Brano fornito |
=======
Tanto tempo fa guardavo una fiction, a casa, in famiglia. Una di quelle cose orrende targate tv generalista, per intenderci. Avrò avuto diciassette anni o su di lì. C’era una storia gay. Due personaggi secondari, in cui a un certo punto uno dei due uccide l’altro per questioni di interesse personale. Ricordo anche la casa in cui i due vivevano: quasi sempre al buio, arredamento dimesso. Il poliziotto che indaga e risolve il mistero bolla il tutto come “squallida relazione tra pervertiti”. Sotto lo sguardo indulgente degli altri protagonisti. Non è stata una pagina bellissima. Della mia vita in primis. Perché di fronte c’erano i miei genitori. E ai loro occhi, quelli come me vivevano in posti lugubri, si davano a storie squallide e consumavano omicidi in “ambienti gay”.
Perché dico tutto ciò, vi chiederete. Ieri sera, su Gaypost.it, è uscito un articolo su Chiara Ferragni e la sua risposta contro un commento poco gentile nei confronti delle persone Lgbt+. L’influencer dice cose di buon senso. Cose che chiunque – non animato da ferventi intenti di omo-bi-lesbo-transfobia – vorrebbe che fossero dette. Eppure, sia sotto quel post sia in altre bacheche, non sono mancate le solite polemiche. Vuoi perché è vip, e quindi ricca e quindi stronza (non è il mio pensiero, ma questa sembra essere la sintesi), vuoi perché non è un’attivista e si permette di parlare di certe questioni da lasciare ad addett* ai lavori, vuoi perché ha il compagno che scrive cose piuttosto imbarazzanti. Insomma, siamo alle solite.
Come ho già scritto altrove, non mi interessa entrare tra le schiere di fan ed haters di Chiara Ferragni. In tutta sincerità, lei mi è abbastanza indifferente. Faccio notare, però, una cosa: il suo profilo su Instagram è seguito da milioni e milioni di follower. E faccio notare, ancora: viviamo nel qui ed ora. Non nel mondo delle cose che dovrebbero essere più opportune. Ma nel mondo delle cose che accadono. Tradotto in termini più semplici: che lei dica delle cose di buon senso, per di più contrastando un discorso omofobo, significa far passare quel messaggio a tutta la gente che la segue. È necessariamente un male? A mio giudizio, no.
Adesso, io capisco pure sia l’attivista di lungo corso sia le militanze ben preparate sull’argomento. Anni e anni a spaccarsi la schiena su testi fondamentali e poi arriva quella che ti vende l’acqua a millemila euro e ci spiazza tutti, tutte e omnia (poi un giorno vi parlerò di come superare asterischi, schwa e -u finali, ma questa è un’altra storia). Ok, siamo d’accordo: Chiara Ferragni è colpevole di non aver scritto un post di 90.000 caratteri, citando Foucault. E capisco anche che non le si puòappiccicare Marx e qualsivoglia critica al sistema in nessun modo. Ma tornando al qui ed ora, e cioè al mondo com’è: di quei milioni di persone forse in poche conoscono quegli autori e non so nemmeno quante abbiano gli strumenti per comprenderli. Lei, invece, con poche e semplici frasi dice cose largamente condivisibili.
=======
Estratto del dataset |
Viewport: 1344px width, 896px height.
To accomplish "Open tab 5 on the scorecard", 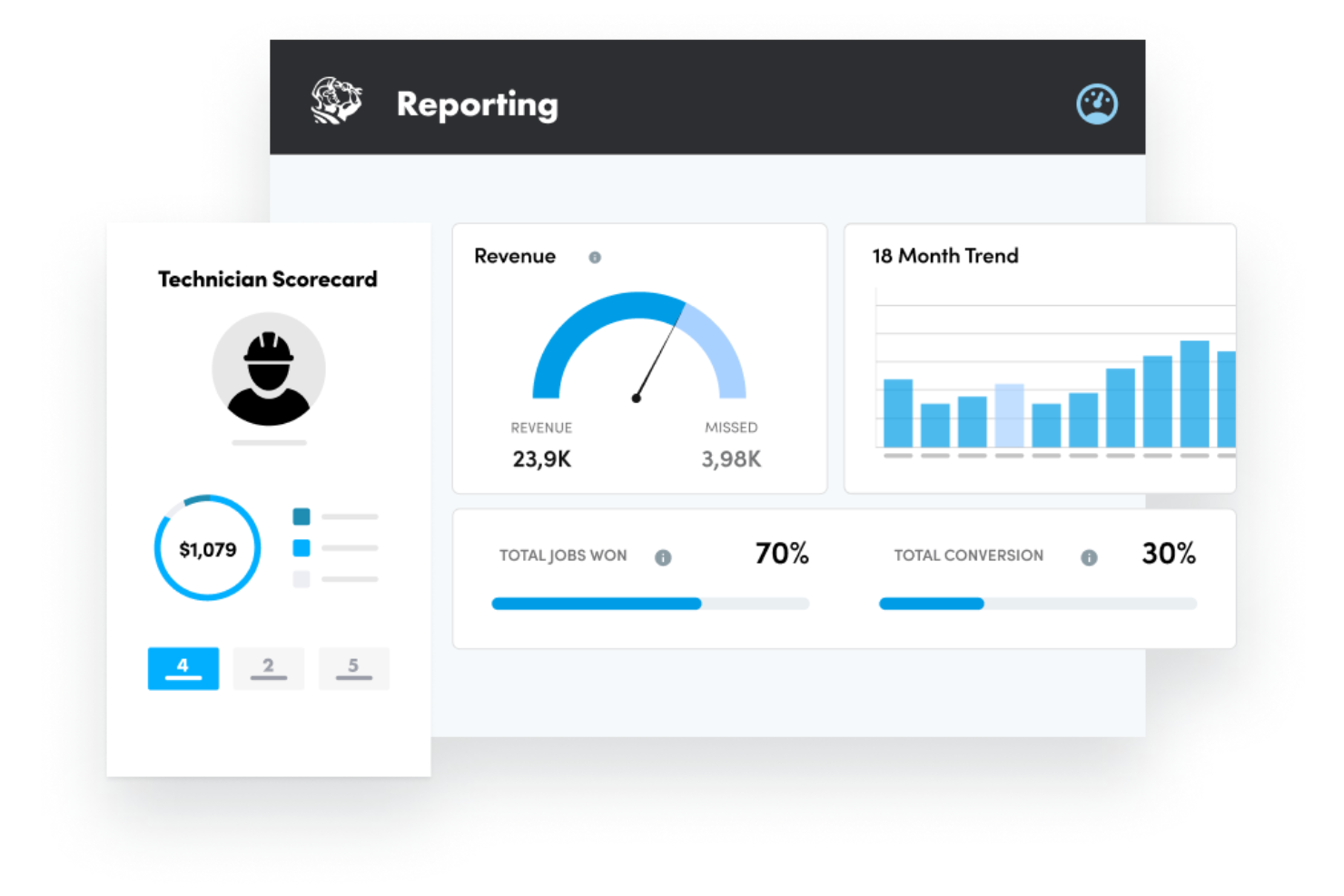I will point(353,668).
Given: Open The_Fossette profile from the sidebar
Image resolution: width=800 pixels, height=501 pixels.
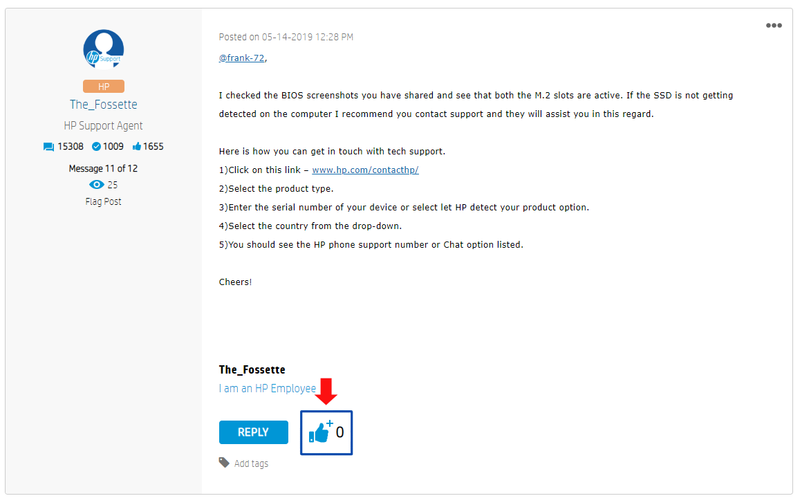Looking at the screenshot, I should (104, 105).
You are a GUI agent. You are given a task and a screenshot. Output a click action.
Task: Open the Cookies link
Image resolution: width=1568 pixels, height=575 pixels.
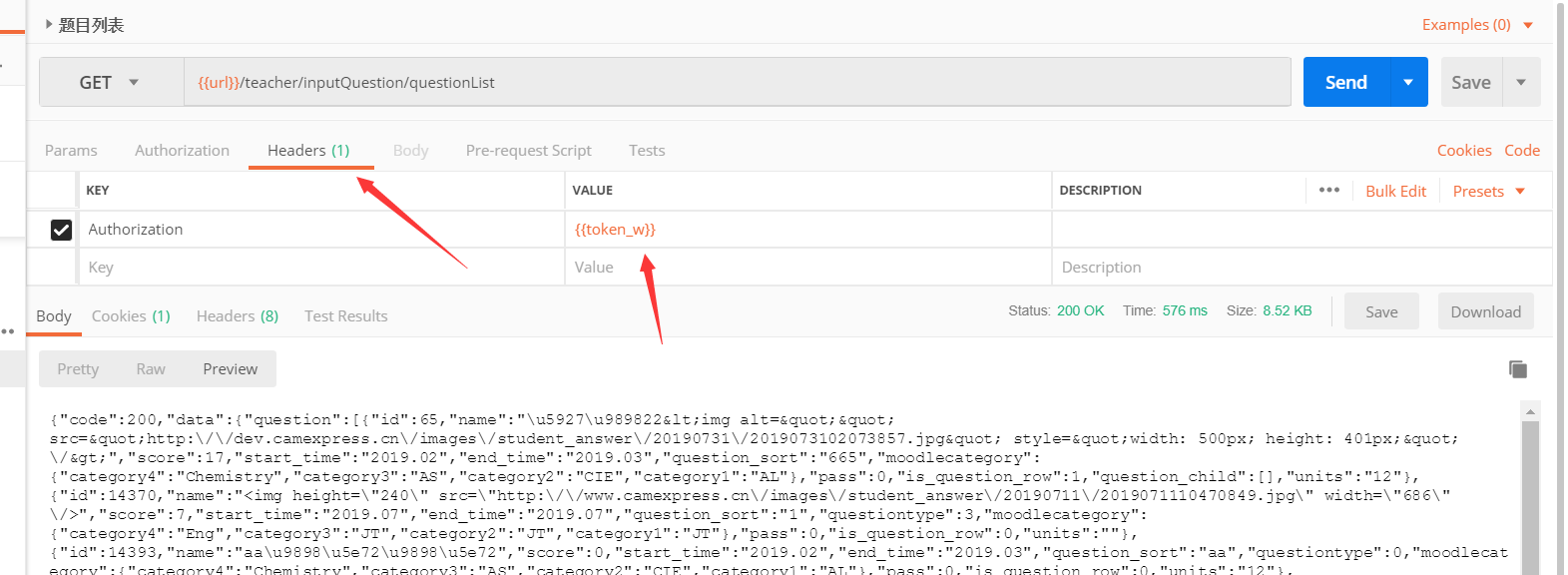[1463, 151]
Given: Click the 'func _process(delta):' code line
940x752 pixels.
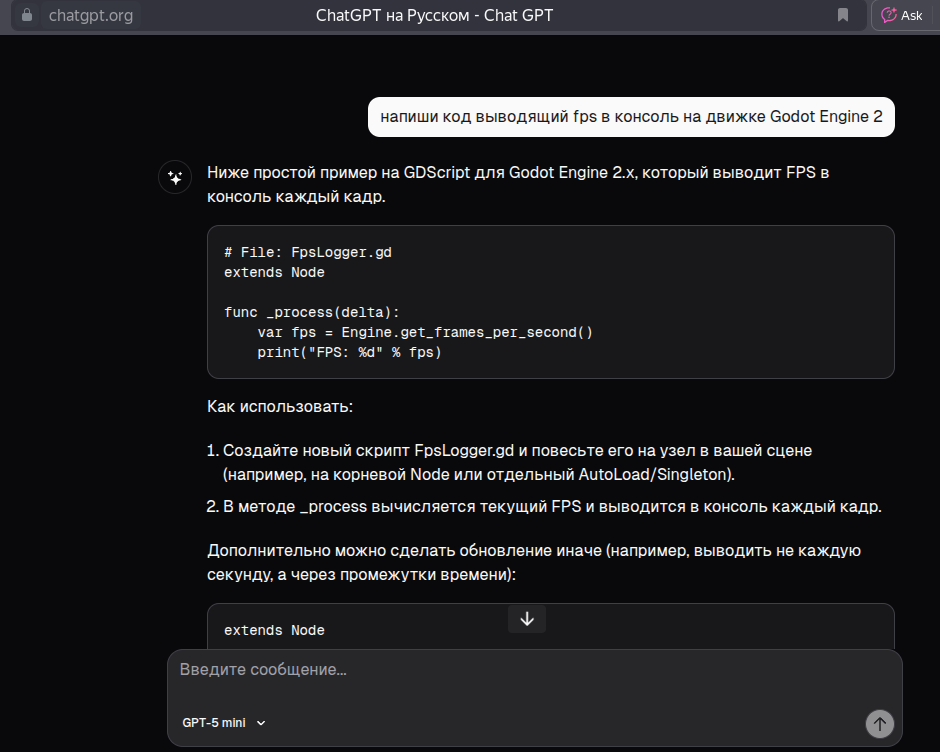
=======
Ricopia fedelmente la parte del brano su Chiara Ferragni che va da "Come ho già" fino a "mio giudizio, no.", comprese queste ultime parole.

Come ho già scritto altrove, non mi interessa entrare tra le schiere di fan ed haters di Chiara Ferragni. In tutta sincerità, lei mi è abbastanza indifferente. Faccio notare, però, una cosa: il suo profilo su Instagram è seguito da milioni e milioni di follower. E faccio notare, ancora: viviamo nel qui ed ora. Non nel mondo delle cose che dovrebbero essere più opportune. Ma nel mondo delle cose che accadono. Tradotto in termini più semplici: che lei dica delle cose di buon senso, per di più contrastando un discorso omofobo, significa far passare quel messaggio a tutta la gente che la segue. È necessariamente un male? A mio giudizio, no.